* [Task prompt]
Echo the entries below verbatim, from the line with "Given: Click the Close button at bottom right" to the line with "[x=845, y=287]", both included.

* [Source records]

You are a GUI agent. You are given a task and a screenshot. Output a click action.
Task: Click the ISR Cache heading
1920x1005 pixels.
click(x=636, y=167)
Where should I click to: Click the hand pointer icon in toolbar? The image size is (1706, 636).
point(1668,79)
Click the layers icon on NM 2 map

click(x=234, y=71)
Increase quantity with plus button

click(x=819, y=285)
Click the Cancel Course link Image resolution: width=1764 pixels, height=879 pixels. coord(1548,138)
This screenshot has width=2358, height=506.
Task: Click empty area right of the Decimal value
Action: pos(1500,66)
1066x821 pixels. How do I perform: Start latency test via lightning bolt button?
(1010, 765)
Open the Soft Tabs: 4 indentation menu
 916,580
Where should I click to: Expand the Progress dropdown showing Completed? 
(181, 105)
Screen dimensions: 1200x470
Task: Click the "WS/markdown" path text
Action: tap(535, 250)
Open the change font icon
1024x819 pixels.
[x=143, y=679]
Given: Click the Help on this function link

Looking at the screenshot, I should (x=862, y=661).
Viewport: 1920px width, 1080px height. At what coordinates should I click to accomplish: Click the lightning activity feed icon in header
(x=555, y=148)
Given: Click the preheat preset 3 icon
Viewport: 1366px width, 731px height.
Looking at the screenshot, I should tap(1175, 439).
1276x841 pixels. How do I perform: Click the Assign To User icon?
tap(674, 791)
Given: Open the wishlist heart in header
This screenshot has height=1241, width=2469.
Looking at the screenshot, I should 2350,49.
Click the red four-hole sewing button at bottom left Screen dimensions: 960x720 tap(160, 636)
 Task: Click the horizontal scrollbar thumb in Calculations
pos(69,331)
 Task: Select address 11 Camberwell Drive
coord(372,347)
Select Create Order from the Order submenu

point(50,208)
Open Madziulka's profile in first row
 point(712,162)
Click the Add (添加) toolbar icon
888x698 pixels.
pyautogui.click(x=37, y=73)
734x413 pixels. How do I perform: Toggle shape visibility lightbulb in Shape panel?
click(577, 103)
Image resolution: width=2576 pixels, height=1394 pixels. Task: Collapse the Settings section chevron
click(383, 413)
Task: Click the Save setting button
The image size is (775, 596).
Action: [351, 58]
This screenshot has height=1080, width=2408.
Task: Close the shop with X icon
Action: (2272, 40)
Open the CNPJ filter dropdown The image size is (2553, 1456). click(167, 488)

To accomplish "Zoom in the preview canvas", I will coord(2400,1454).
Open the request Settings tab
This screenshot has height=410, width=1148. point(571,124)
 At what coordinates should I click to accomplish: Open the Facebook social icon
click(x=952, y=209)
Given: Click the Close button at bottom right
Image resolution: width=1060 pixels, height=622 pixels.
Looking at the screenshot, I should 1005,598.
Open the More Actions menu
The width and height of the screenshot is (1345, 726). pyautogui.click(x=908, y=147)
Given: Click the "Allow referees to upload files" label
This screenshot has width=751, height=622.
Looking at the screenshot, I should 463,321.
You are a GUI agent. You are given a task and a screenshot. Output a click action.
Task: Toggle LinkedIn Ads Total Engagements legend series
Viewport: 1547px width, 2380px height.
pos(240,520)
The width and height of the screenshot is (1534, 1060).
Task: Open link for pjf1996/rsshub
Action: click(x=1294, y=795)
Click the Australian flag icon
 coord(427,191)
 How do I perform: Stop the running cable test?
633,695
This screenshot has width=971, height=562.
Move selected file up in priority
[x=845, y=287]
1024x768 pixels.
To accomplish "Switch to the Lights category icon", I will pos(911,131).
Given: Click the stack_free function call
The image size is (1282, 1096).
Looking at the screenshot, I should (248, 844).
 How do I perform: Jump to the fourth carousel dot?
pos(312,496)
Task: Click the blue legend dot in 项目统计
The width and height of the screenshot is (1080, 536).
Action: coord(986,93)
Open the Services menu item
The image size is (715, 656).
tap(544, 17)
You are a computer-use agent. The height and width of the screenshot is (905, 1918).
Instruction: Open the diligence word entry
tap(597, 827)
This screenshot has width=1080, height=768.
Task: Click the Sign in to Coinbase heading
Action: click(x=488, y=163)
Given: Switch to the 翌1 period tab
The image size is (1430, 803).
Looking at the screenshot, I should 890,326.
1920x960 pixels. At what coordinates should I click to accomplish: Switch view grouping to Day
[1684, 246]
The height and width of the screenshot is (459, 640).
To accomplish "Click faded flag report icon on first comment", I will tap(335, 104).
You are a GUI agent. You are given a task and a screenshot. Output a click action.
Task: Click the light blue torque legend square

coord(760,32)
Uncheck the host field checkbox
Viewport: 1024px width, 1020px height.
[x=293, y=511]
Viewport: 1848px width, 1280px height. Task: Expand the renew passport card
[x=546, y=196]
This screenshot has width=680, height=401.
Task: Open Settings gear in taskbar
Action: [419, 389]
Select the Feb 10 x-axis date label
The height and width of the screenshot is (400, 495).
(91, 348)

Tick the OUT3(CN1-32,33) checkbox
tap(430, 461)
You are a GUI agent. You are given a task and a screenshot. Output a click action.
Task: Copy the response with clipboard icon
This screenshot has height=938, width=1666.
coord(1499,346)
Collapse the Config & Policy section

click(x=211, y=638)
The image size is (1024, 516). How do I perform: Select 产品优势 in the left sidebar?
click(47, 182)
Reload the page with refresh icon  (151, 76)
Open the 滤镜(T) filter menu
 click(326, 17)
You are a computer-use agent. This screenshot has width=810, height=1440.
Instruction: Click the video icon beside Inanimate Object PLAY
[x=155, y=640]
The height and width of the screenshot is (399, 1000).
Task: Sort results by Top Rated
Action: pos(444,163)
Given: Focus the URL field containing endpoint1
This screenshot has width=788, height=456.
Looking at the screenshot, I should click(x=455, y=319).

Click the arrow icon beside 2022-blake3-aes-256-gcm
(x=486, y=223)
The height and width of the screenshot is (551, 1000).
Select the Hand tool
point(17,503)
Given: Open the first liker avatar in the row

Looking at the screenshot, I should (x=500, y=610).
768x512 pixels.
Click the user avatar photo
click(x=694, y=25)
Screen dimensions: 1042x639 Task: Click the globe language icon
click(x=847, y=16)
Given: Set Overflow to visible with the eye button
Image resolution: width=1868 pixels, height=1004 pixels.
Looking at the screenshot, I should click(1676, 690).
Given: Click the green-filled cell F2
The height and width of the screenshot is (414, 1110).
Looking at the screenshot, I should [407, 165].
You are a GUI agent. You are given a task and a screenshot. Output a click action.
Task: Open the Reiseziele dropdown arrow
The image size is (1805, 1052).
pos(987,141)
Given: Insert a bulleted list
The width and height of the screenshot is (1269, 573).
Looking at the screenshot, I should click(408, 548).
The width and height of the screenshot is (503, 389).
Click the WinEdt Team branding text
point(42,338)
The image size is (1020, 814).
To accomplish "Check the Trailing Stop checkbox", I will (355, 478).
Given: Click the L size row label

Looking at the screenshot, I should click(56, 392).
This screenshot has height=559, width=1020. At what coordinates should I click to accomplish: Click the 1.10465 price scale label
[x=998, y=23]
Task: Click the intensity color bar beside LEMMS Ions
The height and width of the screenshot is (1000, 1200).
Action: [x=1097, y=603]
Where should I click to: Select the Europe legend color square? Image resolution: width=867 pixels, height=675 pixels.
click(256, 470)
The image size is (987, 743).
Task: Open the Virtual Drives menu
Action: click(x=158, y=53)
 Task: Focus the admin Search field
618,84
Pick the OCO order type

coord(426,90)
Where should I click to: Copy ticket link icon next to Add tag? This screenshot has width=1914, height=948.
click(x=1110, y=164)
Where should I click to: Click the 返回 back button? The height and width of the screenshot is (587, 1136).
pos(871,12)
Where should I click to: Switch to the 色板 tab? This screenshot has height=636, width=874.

* [Task output]
Given: Click the Close button at bottom right
Image resolution: width=1060 pixels, height=622 pixels.
Looking at the screenshot, I should 1005,598.
Open the More Actions menu
The width and height of the screenshot is (1345, 726). pyautogui.click(x=908, y=147)
Given: Click the "Allow referees to upload files" label
This screenshot has width=751, height=622.
Looking at the screenshot, I should 463,321.
You are a GUI agent. You are given a task and a screenshot. Output a click action.
Task: Toggle LinkedIn Ads Total Engagements legend series
Viewport: 1547px width, 2380px height.
pos(240,520)
The width and height of the screenshot is (1534, 1060).
Task: Open link for pjf1996/rsshub
Action: click(x=1294, y=795)
Click the Australian flag icon
 coord(427,191)
 How do I perform: Stop the running cable test?
633,695
This screenshot has width=971, height=562.
Move selected file up in priority
[x=845, y=287]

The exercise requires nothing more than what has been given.